Errada: a perda do cargo, do mandato ou da função pública não decorre automaticamente da condenação, pois depende dos requisitos legais.
- D)Em caso de reincidência em crime de abuso de autoridade, é prevista pena de inabilitação para o exercício de cargo, mandato ou função pública, pelo período de 2 (dois) a 8 (oito) anos.
Errada: a inabilitação por reincidência não é de 2 a 8 anos; a alternativa traz prazo incompatível com a Lei 13.869/2019.
- E)O sujeito ativo do crime de abuso de autoridade poderá ser condenado à pena restritiva de direitos cumulada com a privativa de liberdade.

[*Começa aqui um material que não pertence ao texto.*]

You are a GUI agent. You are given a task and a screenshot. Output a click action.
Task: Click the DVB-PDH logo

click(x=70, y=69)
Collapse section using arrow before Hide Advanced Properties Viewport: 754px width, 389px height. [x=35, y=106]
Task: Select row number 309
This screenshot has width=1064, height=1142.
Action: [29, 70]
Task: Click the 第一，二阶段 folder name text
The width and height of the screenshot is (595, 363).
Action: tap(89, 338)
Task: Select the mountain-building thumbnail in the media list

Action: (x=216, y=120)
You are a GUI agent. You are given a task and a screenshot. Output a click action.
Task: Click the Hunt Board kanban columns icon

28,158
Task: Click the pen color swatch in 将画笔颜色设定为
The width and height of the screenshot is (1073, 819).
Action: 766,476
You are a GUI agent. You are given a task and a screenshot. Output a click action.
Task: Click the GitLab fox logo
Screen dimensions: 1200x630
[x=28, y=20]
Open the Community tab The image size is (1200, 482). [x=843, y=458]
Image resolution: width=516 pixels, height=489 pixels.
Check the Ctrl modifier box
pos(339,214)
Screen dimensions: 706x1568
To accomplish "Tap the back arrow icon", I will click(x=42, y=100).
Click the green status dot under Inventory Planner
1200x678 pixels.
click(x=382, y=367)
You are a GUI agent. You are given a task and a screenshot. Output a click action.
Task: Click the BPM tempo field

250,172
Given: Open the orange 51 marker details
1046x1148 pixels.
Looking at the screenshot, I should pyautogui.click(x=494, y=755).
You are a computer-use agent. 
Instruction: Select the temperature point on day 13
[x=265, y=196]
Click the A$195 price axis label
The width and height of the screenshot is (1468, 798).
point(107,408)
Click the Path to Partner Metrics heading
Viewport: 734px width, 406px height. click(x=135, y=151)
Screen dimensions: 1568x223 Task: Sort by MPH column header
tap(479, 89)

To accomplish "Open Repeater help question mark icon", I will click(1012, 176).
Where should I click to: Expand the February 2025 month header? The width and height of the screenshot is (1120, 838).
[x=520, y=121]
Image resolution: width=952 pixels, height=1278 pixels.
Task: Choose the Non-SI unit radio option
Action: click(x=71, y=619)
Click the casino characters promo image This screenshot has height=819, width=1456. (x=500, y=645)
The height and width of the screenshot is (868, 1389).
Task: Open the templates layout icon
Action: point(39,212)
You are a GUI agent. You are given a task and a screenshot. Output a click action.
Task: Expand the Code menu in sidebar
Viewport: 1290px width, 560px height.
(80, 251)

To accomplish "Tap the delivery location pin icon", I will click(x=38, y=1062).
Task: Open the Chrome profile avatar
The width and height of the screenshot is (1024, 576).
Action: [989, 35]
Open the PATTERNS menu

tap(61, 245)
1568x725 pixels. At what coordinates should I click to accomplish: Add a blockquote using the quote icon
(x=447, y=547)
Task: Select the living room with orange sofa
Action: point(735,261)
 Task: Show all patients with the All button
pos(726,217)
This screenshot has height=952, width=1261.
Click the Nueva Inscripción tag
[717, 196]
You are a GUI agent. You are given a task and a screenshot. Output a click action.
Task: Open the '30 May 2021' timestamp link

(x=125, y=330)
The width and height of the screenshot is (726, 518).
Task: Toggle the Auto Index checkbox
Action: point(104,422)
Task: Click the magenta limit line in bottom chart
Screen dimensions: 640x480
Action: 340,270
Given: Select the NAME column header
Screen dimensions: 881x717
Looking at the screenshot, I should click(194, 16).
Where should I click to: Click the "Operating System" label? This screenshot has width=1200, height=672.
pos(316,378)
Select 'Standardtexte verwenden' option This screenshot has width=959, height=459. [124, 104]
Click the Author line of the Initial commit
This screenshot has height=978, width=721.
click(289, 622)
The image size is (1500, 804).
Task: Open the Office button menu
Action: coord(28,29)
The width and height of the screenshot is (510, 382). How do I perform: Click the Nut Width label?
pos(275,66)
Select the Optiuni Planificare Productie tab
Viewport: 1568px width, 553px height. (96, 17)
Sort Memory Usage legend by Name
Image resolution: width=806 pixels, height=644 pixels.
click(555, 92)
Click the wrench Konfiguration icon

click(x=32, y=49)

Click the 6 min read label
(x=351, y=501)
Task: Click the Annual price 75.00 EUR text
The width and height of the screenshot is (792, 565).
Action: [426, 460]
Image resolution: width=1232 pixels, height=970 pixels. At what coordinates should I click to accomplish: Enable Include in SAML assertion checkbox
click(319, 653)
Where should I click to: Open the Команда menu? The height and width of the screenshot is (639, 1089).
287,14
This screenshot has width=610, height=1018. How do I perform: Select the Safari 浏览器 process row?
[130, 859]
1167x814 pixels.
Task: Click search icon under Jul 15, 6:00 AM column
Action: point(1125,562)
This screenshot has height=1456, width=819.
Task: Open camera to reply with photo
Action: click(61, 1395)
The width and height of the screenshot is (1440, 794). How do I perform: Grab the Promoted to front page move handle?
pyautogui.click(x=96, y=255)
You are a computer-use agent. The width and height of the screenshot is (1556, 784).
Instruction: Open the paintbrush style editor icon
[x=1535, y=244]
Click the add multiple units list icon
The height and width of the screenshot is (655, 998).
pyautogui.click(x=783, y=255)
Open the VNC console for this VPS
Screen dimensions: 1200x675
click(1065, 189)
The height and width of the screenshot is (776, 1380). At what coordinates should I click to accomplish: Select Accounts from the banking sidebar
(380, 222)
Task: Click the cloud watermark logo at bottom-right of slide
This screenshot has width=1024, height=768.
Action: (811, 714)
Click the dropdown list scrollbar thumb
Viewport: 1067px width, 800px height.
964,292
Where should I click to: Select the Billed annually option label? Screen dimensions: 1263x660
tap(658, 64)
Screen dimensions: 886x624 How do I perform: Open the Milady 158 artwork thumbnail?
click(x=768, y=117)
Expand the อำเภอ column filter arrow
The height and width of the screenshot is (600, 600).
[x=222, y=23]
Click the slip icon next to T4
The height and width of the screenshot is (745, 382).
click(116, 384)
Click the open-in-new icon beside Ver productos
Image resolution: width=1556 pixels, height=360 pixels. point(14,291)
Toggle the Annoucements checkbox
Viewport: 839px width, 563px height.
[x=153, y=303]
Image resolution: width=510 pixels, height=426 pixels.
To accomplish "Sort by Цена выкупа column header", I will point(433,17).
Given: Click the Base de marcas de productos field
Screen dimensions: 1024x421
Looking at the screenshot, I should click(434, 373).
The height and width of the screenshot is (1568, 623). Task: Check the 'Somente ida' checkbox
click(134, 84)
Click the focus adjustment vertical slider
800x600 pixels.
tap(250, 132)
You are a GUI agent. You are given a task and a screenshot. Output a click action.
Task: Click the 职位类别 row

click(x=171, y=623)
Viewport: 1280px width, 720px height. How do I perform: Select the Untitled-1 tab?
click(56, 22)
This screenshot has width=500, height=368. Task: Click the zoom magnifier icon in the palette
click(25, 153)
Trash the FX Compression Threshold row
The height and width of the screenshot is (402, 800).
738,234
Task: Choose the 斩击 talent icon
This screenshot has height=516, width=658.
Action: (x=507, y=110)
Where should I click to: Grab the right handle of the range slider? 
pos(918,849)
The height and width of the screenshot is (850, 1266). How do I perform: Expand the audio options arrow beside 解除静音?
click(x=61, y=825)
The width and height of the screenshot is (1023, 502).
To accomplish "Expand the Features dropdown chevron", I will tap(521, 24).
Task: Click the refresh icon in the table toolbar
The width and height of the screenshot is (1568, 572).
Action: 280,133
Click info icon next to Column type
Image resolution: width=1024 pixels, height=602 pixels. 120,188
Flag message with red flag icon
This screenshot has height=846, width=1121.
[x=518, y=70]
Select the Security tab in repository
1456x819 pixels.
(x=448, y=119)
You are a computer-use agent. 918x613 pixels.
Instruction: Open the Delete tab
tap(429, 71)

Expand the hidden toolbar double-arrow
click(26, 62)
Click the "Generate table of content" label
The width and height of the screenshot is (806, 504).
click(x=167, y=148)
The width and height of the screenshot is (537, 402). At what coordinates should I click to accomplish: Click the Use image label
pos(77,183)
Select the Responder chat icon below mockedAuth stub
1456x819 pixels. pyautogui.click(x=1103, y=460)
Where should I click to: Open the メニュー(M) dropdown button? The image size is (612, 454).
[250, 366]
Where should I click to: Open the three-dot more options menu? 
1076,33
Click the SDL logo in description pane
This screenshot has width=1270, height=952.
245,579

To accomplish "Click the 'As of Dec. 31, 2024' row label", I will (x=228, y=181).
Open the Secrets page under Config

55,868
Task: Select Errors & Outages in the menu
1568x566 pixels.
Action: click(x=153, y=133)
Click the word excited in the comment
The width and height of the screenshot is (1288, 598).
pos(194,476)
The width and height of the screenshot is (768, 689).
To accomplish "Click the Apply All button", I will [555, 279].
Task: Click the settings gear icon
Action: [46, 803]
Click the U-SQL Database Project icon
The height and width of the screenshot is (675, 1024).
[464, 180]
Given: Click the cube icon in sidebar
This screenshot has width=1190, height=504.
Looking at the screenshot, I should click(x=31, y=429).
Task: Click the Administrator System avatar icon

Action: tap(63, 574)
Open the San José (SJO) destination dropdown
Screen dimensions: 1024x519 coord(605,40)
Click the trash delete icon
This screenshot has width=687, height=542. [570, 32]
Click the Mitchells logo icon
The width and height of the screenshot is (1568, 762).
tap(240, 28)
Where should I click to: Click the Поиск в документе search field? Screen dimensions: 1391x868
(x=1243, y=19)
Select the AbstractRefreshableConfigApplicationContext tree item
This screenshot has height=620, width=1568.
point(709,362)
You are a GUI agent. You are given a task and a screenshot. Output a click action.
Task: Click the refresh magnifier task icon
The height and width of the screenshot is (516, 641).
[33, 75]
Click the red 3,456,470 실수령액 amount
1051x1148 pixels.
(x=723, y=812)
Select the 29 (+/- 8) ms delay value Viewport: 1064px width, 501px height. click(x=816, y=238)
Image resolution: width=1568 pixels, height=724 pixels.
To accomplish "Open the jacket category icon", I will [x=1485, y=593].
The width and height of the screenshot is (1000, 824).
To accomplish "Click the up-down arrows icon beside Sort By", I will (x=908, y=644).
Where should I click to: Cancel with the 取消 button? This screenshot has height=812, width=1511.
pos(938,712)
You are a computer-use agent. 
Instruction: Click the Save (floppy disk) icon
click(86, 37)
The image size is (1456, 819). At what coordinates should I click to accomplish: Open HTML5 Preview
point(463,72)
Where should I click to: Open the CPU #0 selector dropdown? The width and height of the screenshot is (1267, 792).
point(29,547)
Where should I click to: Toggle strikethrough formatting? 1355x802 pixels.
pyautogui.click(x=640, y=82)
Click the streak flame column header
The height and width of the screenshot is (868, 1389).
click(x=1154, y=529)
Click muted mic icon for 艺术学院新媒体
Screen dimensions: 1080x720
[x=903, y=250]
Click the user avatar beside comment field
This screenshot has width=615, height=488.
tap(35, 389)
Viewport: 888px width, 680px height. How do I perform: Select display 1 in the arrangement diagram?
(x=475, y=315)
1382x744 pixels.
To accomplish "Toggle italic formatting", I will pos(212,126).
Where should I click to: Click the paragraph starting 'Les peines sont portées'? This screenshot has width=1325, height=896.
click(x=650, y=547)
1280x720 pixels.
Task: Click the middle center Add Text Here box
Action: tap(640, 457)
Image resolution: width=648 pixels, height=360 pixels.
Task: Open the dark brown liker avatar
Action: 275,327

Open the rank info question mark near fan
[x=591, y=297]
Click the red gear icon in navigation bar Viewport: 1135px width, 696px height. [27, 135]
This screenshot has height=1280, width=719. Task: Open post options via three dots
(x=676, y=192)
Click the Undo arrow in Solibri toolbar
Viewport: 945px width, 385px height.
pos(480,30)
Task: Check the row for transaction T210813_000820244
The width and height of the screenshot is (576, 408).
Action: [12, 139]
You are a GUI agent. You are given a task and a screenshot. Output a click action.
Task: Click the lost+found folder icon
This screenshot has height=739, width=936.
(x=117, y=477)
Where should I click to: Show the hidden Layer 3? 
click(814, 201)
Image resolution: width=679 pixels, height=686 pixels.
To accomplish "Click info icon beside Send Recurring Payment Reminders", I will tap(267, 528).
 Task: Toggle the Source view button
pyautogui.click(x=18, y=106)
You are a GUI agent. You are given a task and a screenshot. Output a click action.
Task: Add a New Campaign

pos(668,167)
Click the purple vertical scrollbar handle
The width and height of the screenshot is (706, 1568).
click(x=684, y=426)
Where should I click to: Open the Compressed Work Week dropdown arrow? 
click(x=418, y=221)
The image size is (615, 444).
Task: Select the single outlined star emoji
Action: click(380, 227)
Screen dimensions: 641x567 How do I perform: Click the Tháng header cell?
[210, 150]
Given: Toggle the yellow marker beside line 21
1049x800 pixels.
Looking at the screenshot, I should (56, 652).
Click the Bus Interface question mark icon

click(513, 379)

Errada: a redação mistura categorias de pena de modo indevido, pois a lógica legal não é simplesmente somar restritiva de direitos com privativa de liberdade em qualquer caso.
Gabarito: A
A Lei 13.869/2019, que trata do abuso de autoridade, tem algumas regras bem cobradas sobre os efeitos da condenação e sobre as penas restritivas de direitos. O ponto central aqui é que a lei não trata essas penas como algo “ou isto ou aquilo”: ela admite que as penas restritivas de direitos sejam aplicadas de forma autônoma ou até cumulativamente com a pena privativa de liberdade, conforme o caso. Isso está na lógica do próprio texto legal, que busca dar ao juiz instrumentos de resposta penal proporcionais à gravidade do abuso. Então, se a questão diz que essas penas podem ser aplicadas autônoma ou cumulativamente, ela está repetindo a fórmula da lei. Já os efeitos da condenação não são automáticos em qualquer situação, e a indenização não tem esse discurso de “caráter punitivo” como regra. Na prática, a banca costuma misturar efeitos da condenação com indenização civil para ver se você tropeça na linguagem. Aqui, o segredo é ler com calma: a Lei 13.869/2019 é objetiva e literal em vários pontos. Por isso, o gabarito é a alternativa A: ela reproduz corretamente a previsão legal sobre as penas restritivas de direitos.